◆ WORK REQUEST ◆
Locate each line below that includes "Enable" and reproduce it.

=== DATA FOR ANALYSIS ===

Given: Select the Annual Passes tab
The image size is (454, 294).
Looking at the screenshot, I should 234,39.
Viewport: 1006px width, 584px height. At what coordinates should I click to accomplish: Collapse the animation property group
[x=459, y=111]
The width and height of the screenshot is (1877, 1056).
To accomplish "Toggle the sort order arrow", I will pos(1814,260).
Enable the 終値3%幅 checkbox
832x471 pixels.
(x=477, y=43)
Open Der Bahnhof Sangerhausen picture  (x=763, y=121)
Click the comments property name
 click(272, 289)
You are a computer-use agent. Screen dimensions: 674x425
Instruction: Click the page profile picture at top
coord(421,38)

===
=== DATA FOR ANALYSIS ===

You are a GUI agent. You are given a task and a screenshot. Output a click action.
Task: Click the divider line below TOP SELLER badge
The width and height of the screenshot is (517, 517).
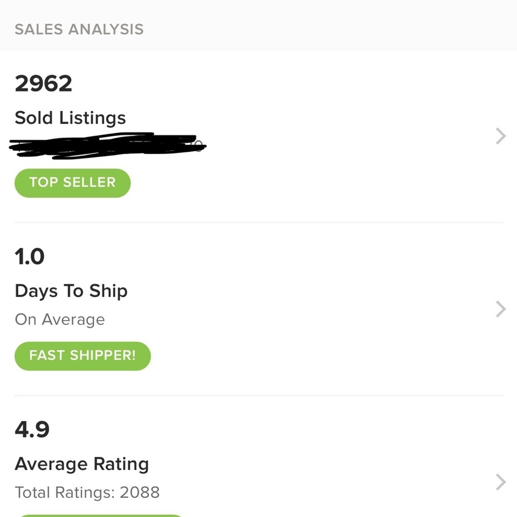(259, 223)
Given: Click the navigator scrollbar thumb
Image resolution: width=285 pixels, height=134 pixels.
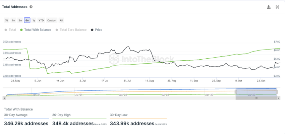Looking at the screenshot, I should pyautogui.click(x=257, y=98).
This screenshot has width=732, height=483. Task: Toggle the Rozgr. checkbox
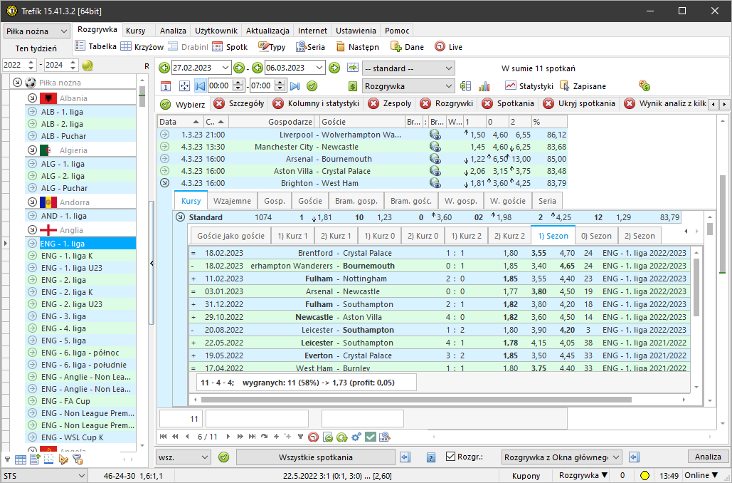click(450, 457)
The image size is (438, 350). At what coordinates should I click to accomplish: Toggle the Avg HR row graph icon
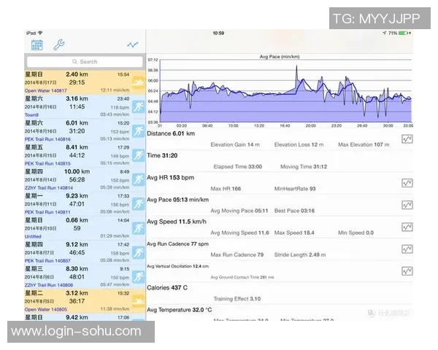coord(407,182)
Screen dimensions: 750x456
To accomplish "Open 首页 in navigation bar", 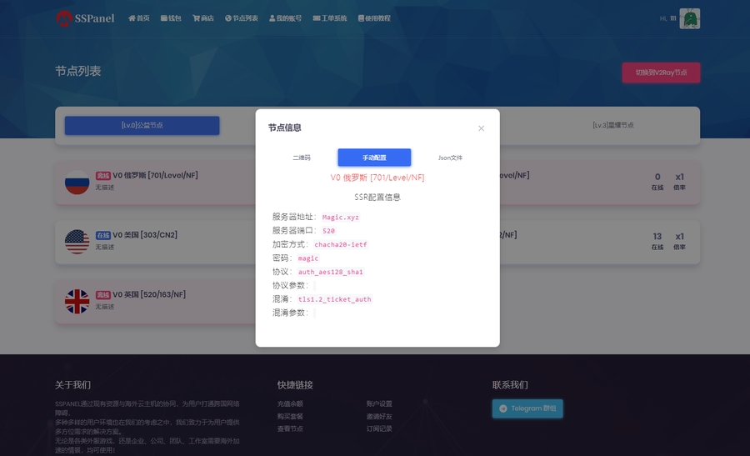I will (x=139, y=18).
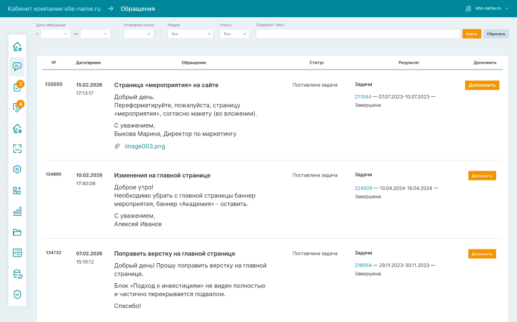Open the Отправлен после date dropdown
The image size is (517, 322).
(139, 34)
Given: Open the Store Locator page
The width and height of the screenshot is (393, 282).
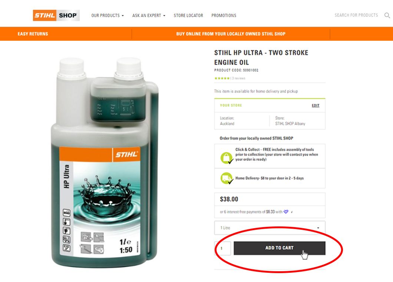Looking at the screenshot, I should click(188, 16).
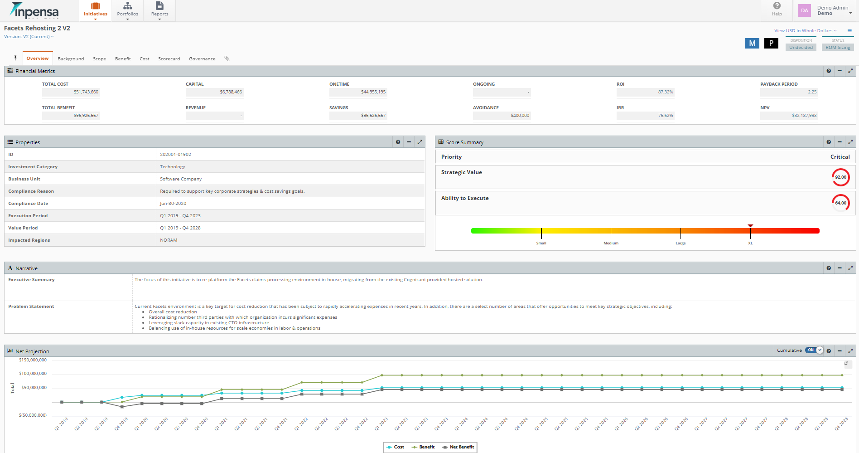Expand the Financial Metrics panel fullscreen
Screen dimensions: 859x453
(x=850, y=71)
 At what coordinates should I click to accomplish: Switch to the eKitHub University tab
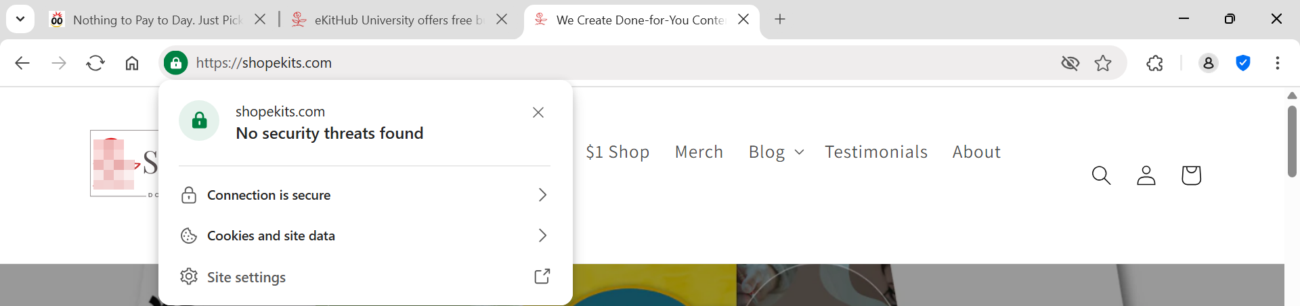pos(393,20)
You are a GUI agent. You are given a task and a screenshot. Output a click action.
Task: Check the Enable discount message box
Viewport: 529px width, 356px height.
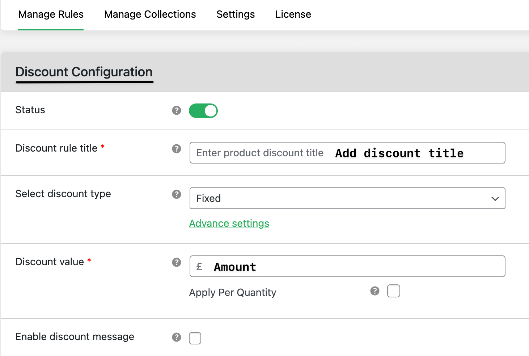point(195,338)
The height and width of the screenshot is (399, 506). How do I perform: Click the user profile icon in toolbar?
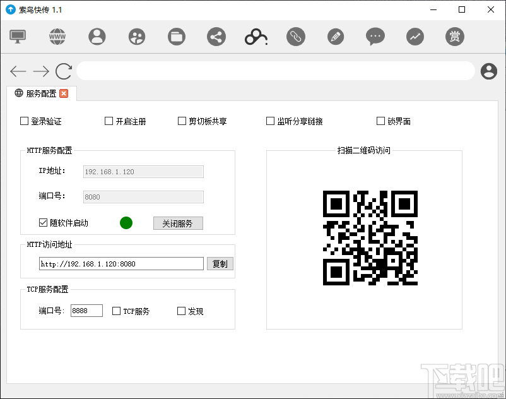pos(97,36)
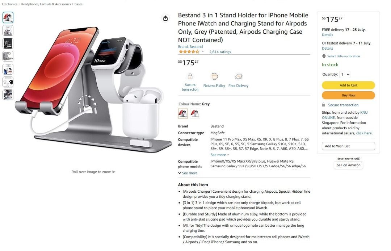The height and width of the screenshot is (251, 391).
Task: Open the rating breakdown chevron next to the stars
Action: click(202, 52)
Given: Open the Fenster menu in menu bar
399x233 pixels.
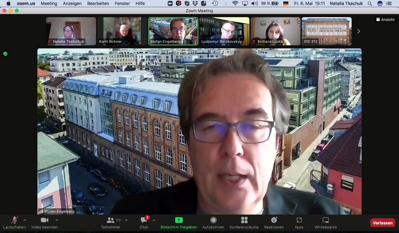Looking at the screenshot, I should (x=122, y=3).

===

◆ EXERCISE ANSWER ◆
Enable the 終値3%幅 checkbox
Task: Check the Enable discount message box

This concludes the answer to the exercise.